● Problem to solve
Send every record back word for word.

********

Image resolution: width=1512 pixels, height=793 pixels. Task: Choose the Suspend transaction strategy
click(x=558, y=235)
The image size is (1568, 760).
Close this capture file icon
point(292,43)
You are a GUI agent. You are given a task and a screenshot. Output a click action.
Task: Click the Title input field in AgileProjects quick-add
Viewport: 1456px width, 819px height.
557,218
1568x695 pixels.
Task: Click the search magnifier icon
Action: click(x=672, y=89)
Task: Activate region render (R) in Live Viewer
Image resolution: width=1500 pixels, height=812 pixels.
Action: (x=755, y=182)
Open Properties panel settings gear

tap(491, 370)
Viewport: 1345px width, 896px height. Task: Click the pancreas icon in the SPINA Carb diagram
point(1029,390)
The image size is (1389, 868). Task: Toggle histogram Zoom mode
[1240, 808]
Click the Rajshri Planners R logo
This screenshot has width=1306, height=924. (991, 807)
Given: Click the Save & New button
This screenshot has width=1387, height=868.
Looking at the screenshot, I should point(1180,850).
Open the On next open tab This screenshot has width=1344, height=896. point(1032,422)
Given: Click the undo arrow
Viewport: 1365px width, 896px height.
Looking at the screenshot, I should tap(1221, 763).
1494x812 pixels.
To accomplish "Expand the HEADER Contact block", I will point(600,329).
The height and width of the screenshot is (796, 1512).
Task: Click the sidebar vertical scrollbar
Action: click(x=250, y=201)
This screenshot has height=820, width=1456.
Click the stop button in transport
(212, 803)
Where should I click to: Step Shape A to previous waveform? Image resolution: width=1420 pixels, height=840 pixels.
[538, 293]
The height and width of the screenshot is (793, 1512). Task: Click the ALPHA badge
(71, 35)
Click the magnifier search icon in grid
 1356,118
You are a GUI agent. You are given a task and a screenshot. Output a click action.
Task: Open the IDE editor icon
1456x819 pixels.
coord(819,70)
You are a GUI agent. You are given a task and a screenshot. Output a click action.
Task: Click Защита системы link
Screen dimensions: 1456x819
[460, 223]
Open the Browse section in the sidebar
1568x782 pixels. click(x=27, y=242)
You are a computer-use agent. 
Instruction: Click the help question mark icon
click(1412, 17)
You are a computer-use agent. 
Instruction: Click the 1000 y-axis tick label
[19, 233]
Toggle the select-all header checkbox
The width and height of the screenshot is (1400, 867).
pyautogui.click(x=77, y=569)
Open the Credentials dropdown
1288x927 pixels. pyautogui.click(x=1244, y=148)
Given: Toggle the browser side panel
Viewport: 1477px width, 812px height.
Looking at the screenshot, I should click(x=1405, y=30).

********

● Answer section
Image resolution: width=1512 pixels, height=793 pixels. Task: Choose the Suspend transaction strategy
click(x=558, y=235)
The image size is (1568, 760).
Close this capture file icon
point(292,43)
You are a GUI agent. You are given a task and a screenshot. Output a click action.
Task: Click the Title input field in AgileProjects quick-add
Viewport: 1456px width, 819px height.
557,218
1568x695 pixels.
Task: Click the search magnifier icon
Action: click(x=672, y=89)
Task: Activate region render (R) in Live Viewer
Image resolution: width=1500 pixels, height=812 pixels.
Action: (x=755, y=182)
Open Properties panel settings gear

tap(491, 370)
Viewport: 1345px width, 896px height. Task: Click the pancreas icon in the SPINA Carb diagram
point(1029,390)
The image size is (1389, 868). Task: Toggle histogram Zoom mode
[1240, 808]
Click the Rajshri Planners R logo
This screenshot has width=1306, height=924. (991, 807)
Given: Click the Save & New button
This screenshot has width=1387, height=868.
Looking at the screenshot, I should point(1180,850).
Open the On next open tab This screenshot has width=1344, height=896. point(1032,422)
Given: Click the undo arrow
Viewport: 1365px width, 896px height.
Looking at the screenshot, I should tap(1221, 763).
1494x812 pixels.
To accomplish "Expand the HEADER Contact block", I will point(600,329).
The height and width of the screenshot is (796, 1512).
Task: Click the sidebar vertical scrollbar
Action: click(x=250, y=201)
This screenshot has height=820, width=1456.
Click the stop button in transport
(212, 803)
Where should I click to: Step Shape A to previous waveform? Image resolution: width=1420 pixels, height=840 pixels.
[538, 293]
The height and width of the screenshot is (793, 1512). Task: Click the ALPHA badge
(71, 35)
Click the magnifier search icon in grid
 1356,118
You are a GUI agent. You are given a task and a screenshot. Output a click action.
Task: Open the IDE editor icon
1456x819 pixels.
coord(819,70)
You are a GUI agent. You are given a task and a screenshot. Output a click action.
Task: Click Защита системы link
Screen dimensions: 1456x819
[460, 223]
Open the Browse section in the sidebar
1568x782 pixels. click(x=27, y=242)
You are a computer-use agent. 
Instruction: Click the help question mark icon
click(1412, 17)
You are a computer-use agent. 
Instruction: Click the 1000 y-axis tick label
[19, 233]
Toggle the select-all header checkbox
The width and height of the screenshot is (1400, 867).
pyautogui.click(x=77, y=569)
Open the Credentials dropdown
1288x927 pixels. pyautogui.click(x=1244, y=148)
Given: Toggle the browser side panel
Viewport: 1477px width, 812px height.
Looking at the screenshot, I should click(x=1405, y=30).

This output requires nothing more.